Однако обе версии трансцендентализма сходятся по поводу интересующего нас предмета: человек – всегда привилегированный объект для любой исторически определённой системы знаний, а синтагмы – высказывания, тексты, – имеющие предметом человека как род, парадигмальны по сути. В этих высказываниях, говоря по-философски, трансцендентальный субъект обнаруживает свой собственный эмпирический коррелят, поэтому относится к нему с доверием и не требует обычных процедур эмпирического подтверждения. Их фальсификация влечёт не смену теорий (в терминах Куна), а смену парадигм. Попробуем, например, усомниться в том, что «человек, в отличие от животных, наделён разумом». Как могло бы выглядеть эмпирическое опровержение этого высказывания?

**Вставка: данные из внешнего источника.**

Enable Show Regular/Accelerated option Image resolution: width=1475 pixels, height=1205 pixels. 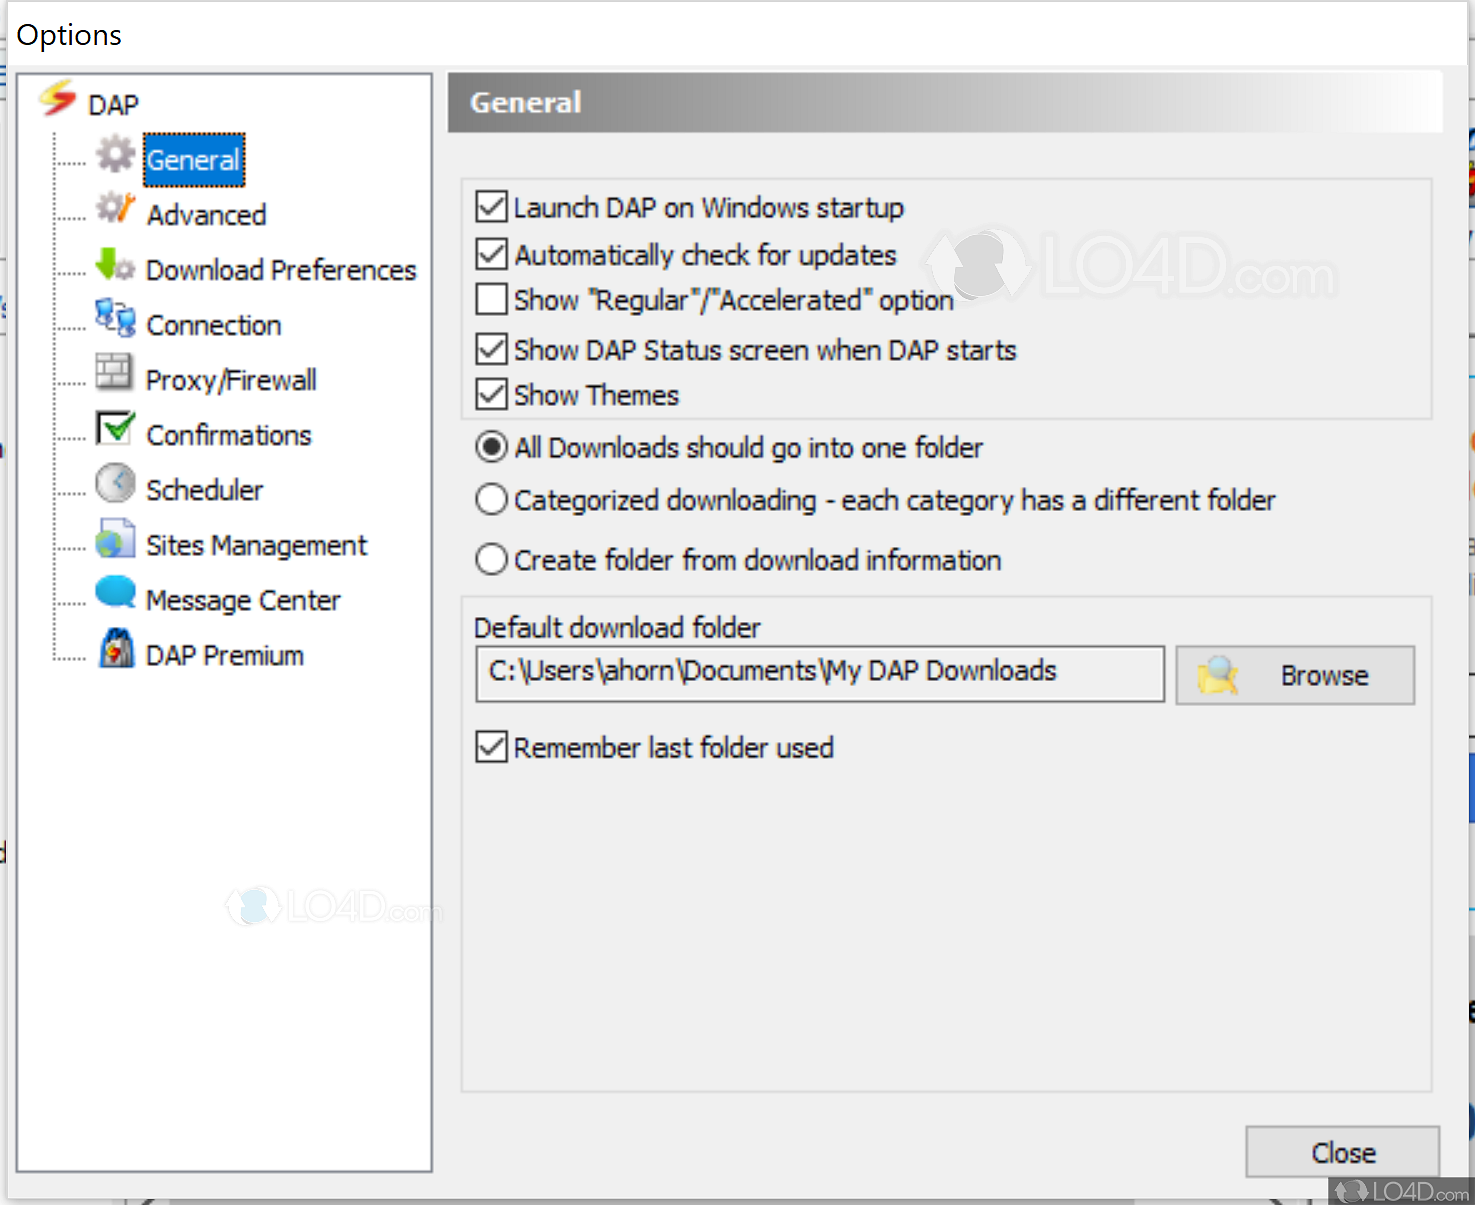pyautogui.click(x=491, y=298)
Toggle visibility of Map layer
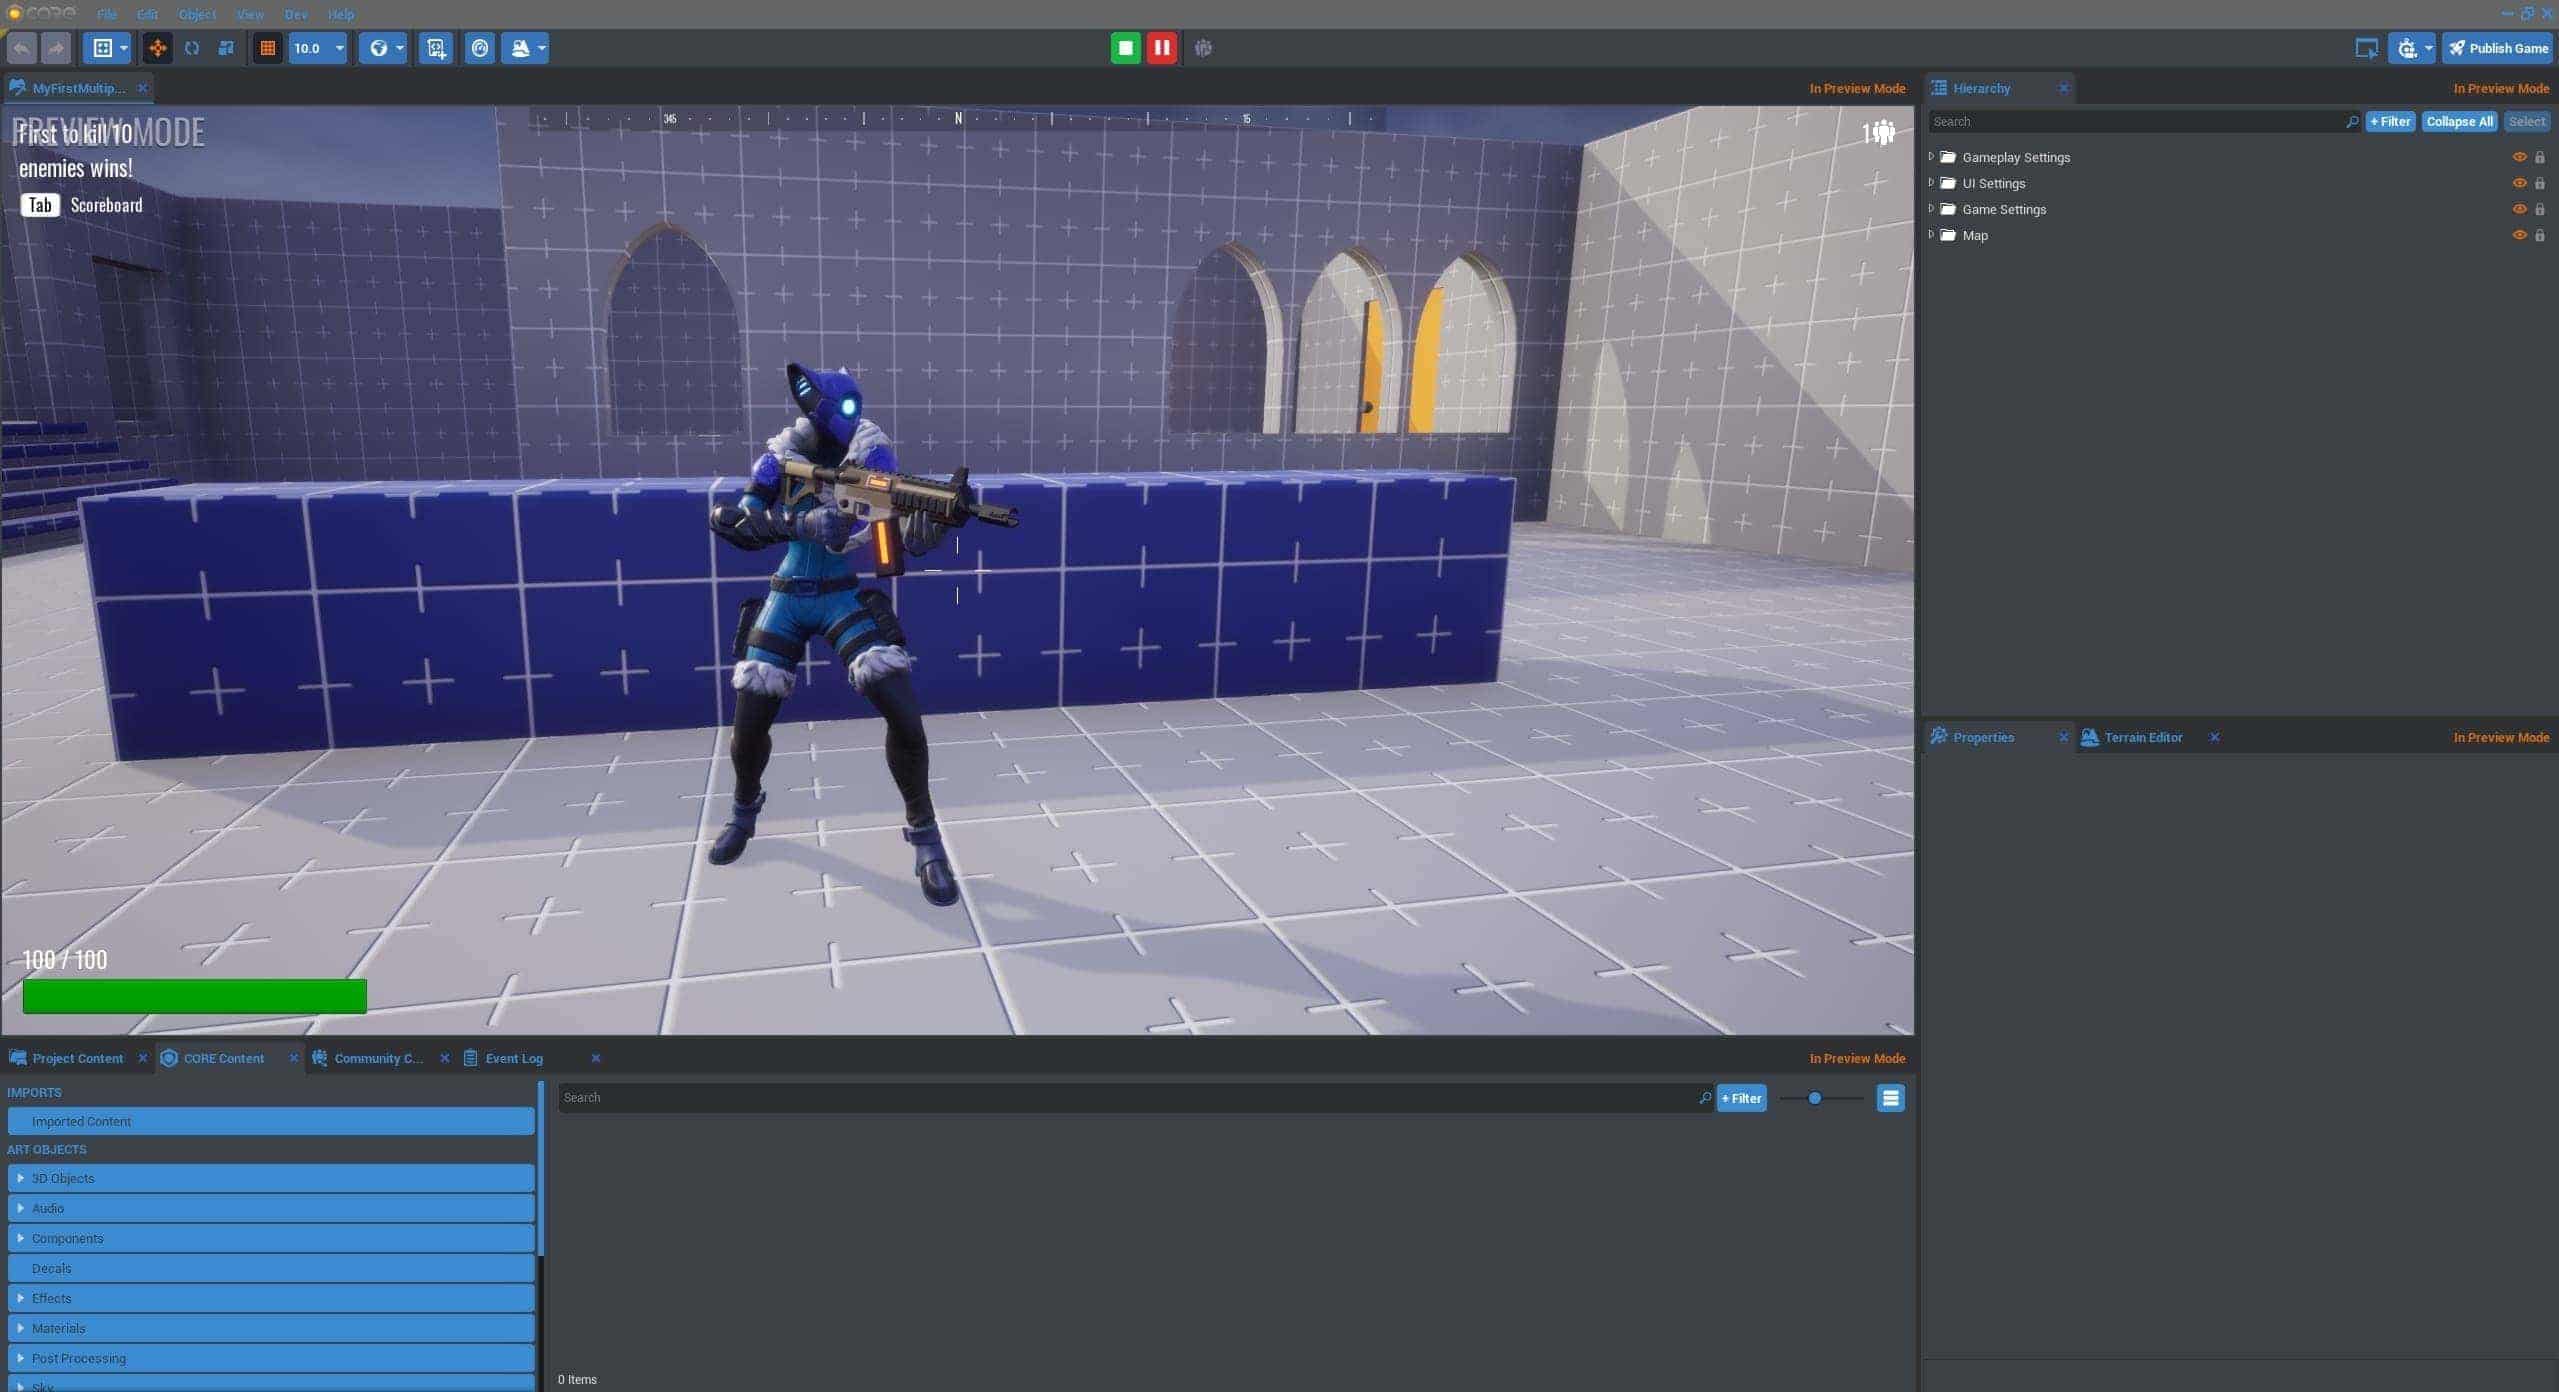Viewport: 2559px width, 1392px height. (x=2520, y=235)
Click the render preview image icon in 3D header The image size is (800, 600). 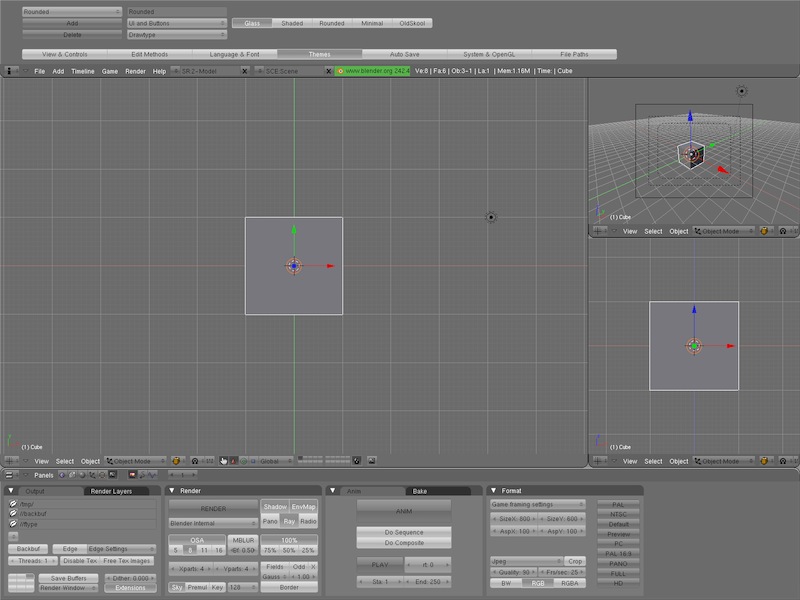tap(371, 461)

То же относится к убеждению относительно общественной природы человека. Собственно, различные теории коммуникации, включая семиотическую теорию культуры, строятся на онтологических презумпциях (парадигмальных синтагмах), утверждающих, говоря обыденным языком, что людей много, что они не могут друг без друга, поэтому вынужденно вступают во взаимодействие. А поскольку человек мыслится как существо (в каком-то отношении) свободное, то взаимодействие с себе подобными он строит не по принципу «стимул — реакция», а по принципу «обращение — понимание». Поэтому человеческое взаимодействие превращается в коммуни­кацию. И в этом состоит обещанное вначале оправдание философской антропологии: человек – эмпирический объект, но «чистый познающий разум» склонен видеть в нём своего носителя, поэтому готов высказывать о нём кое-какие «истины» до всякого наблюдения и эксперимента. Однако правильная – критическая – философская антропология призвана не повторять онтологические презумпции относительно человека, находимые в культуре, а – в каком-то смысле априори – анализировать их возможные формы с помощью, например, метода бинарных оппозиций, использовавшегося в том числе Лотманом, – множественное-единичное, конечное-бесконечное, причинное-свободное, постоянное-изменчивое и т. д. – локализуя их на соответствующих полюсах и обнаруживая их когерентность другим элементам картины мира.

* *

*

Необходимо признать, что до сих пор последовательность нашей концепции зависела от определенного философского выбора: философия после «лингвистического поворота» склонна отождествлять мышление с языком (или заменять первое вторым), а некоторые философы мыслят язык только в контексте коммуникации, выражая это в соответствующих теориях значения и т. п. Тогда получается стройно и красиво: философия в самом своём картезианском «сердце» обнаруживает коммуникацию как условие мышления, философская антропология систематизирует онтологические презумпции относительно «человека коммуницирующего», и, наконец, естественным образом вырастающая отсюда семиотическая теория культуры берет на себя функции общей методологии наук о человеке.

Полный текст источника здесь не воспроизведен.